While deploying ADCS, on the documentation Microsoft recommends using service accounts for the services making up ADCS. The problem is that it doesn't address if these should be individually managed, if they could share a host, nor it is addressed the losing access from a remote Server Manager because Kerberos delegation is involved.

I learned how to fix this a while back because it's the same issue when ADFS* is deployed: control of the computer is stolen by the service account but, as you probably know, it can be gained back by simply adding Active Directory aliases (CNAMEs) to the machine account. e.g;

        …if the CA were called LOCKSMITH

netdom computername locksmith /add:ceslocksmith.domain.tld
netdom computername locksmith /add:ceplocksmith.domain.tld
netdom computername locksmith /add:nedeslocksmith.domain.tld

        …or maybe even subdomains; (I've never tried this thought)

netdom computername locksmith /add:ces.locksmith.domain.tld
…

So I was wondering that, if I add aliases for each of the service accounts ADCS might use (CES, CEP, NDES) I could run each one as per recommendation but in the same machine — probably against best practices, but y'know — except I found this thing in some forum-type-place where it said that multiple instances of CES (I assume in a farm) should all run with the same service account. No mention of the other services was made. But should they too share the same service account, or is it OK for individual services tied to a single Enterprise CA to each run under their own service account?

Thanks.


*: actually it's worse for ADFS because for several years the documentation has wrongly indicated to use the wrong Kerberos service/PRINCIPAL. It indicates host, instead of the http service. Giving control of http to an account at most locks you out of remote admin/PowerShell remoting, but giving control of host away from the machine's account leaves it orphaned from the domain. What's worse is that this is repeated verbatim by MVPs and others in their own blogs.

Vita
  • 111
  • 1
  • 1
  • 7

1 Answers1

0

This is probably irrelevant by now, given the time delay and not a complete answer, but here we go:

The NDES connector (for SCEP) shouldn't be installed on an issuing CA server, so it means that's out of the equation. It should run as its own service account with the appropriate "Issue certificate" rights delegated on the CA plus the other requirements, per the documentation.

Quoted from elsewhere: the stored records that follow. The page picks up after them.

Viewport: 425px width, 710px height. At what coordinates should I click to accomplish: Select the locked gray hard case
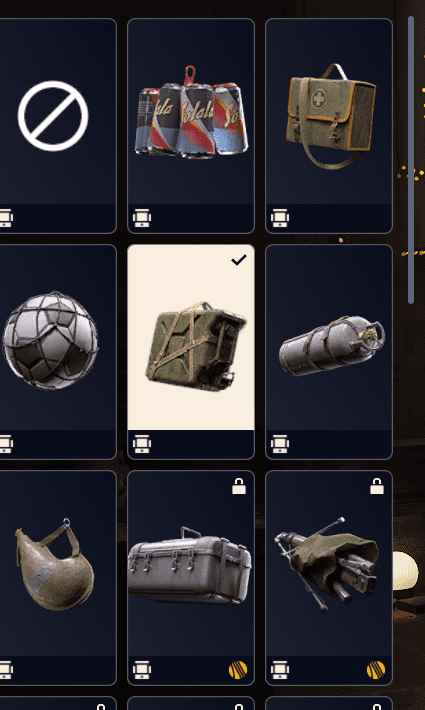point(191,578)
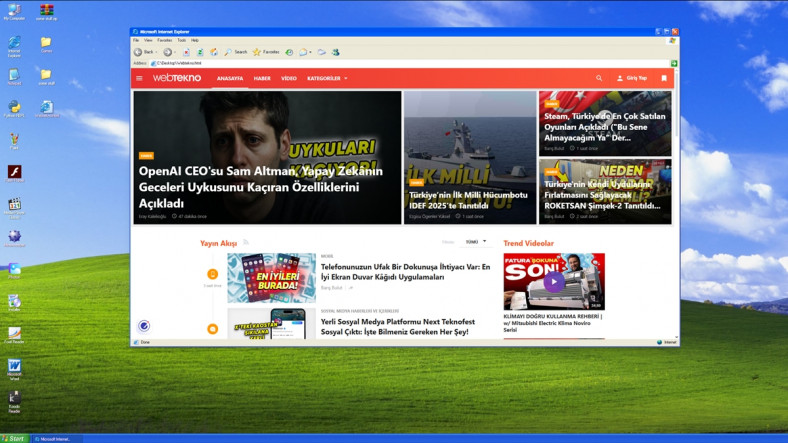Click the RSS icon beside Yayın Akışı
The image size is (788, 443).
(246, 243)
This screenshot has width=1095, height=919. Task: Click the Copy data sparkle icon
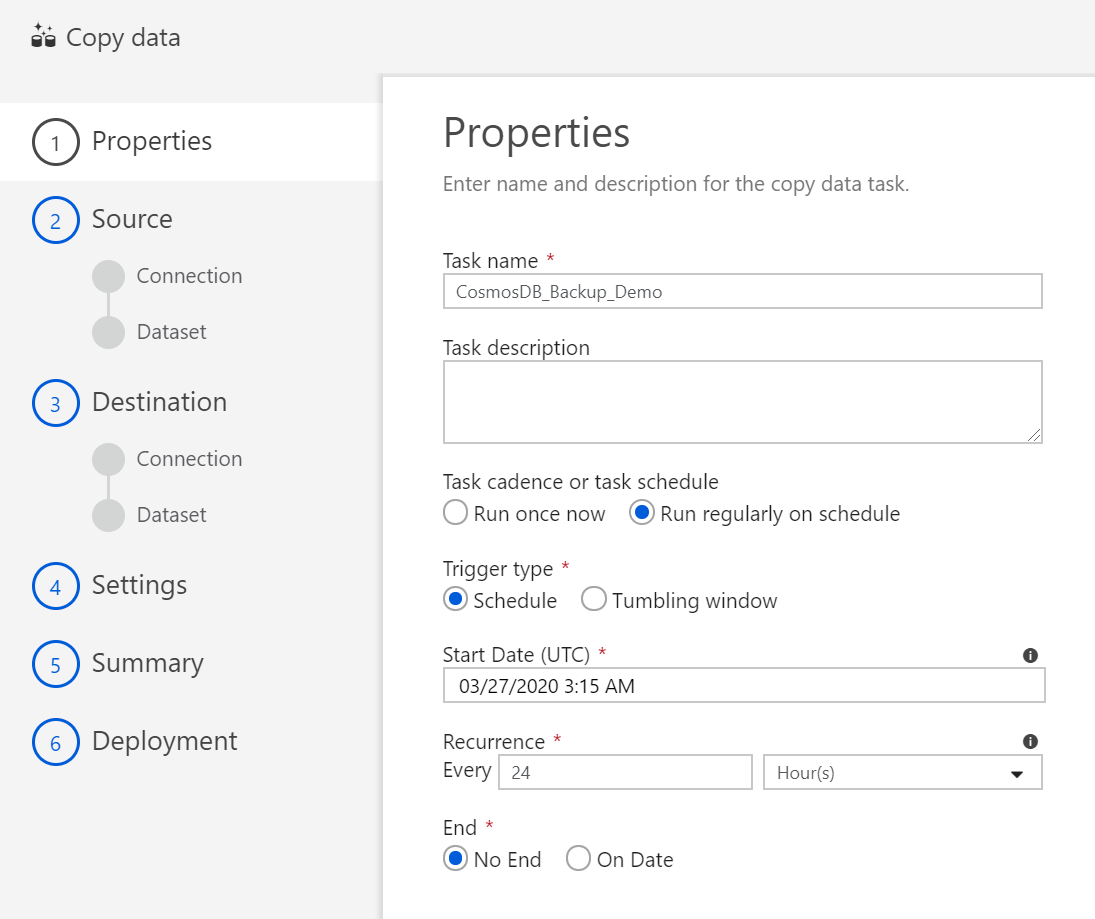click(43, 37)
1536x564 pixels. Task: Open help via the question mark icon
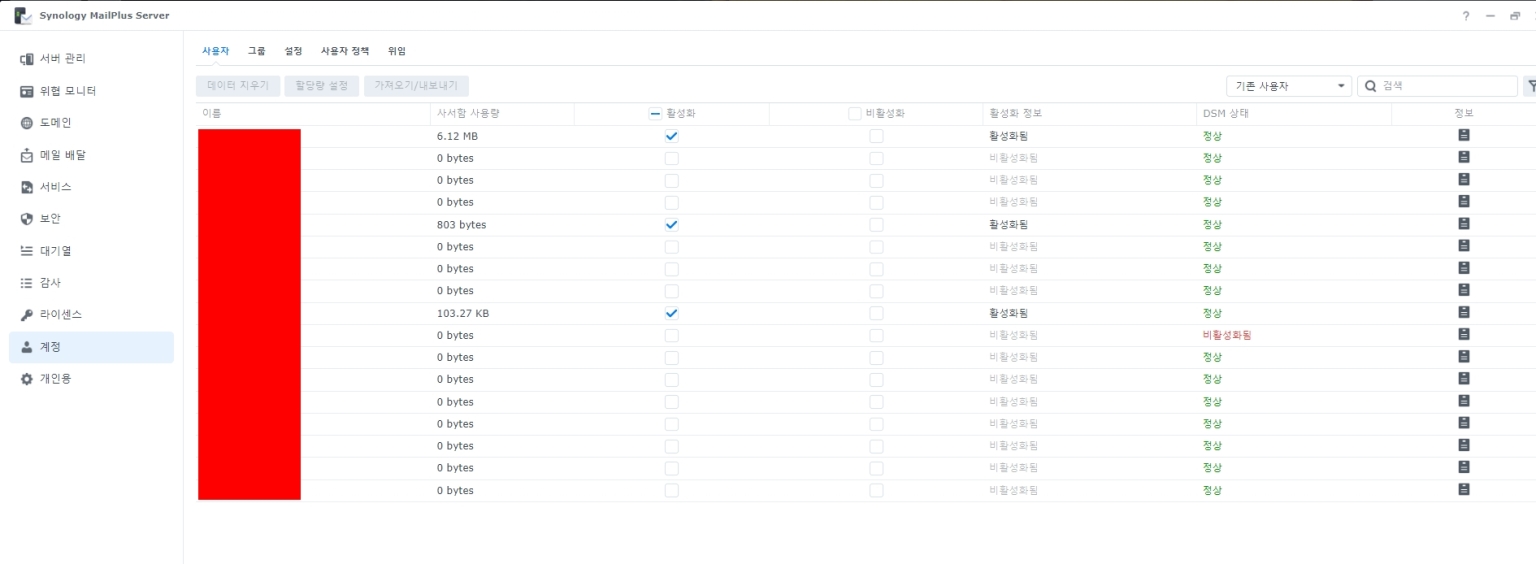pyautogui.click(x=1466, y=16)
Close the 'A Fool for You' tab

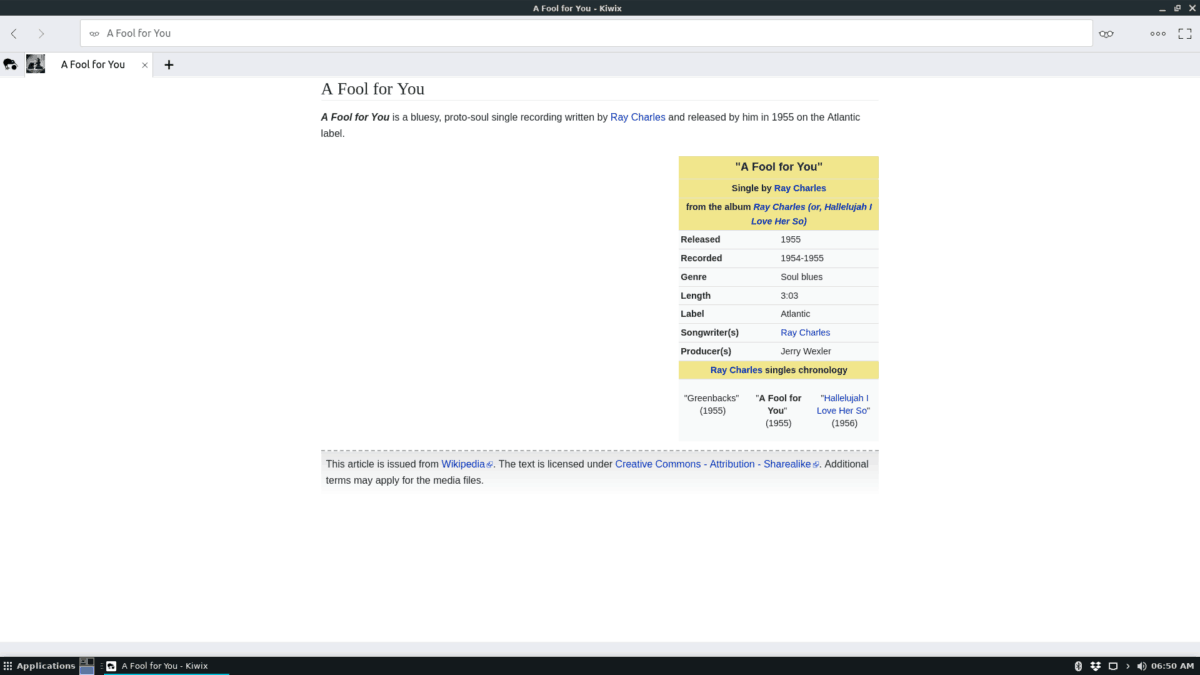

For CES/CEP, you'd only install those as required - e.g. for cross-domain or non-domain-joined machines/external user cert enrolments. Personally, I'm happier if they're not on the CA server, but you can deploy them there. By default, they use the application pool identity for the web service, but you can (and should) change that to a domain user account. Also note you can use a (g)MSA to run the services. This documentation is fairly old, but is still the most complete.

The documentation notes that if you install CES/CEP on the CA, you may encounter the following problem. This is why I'd personally run these services elsewhere, if they're required.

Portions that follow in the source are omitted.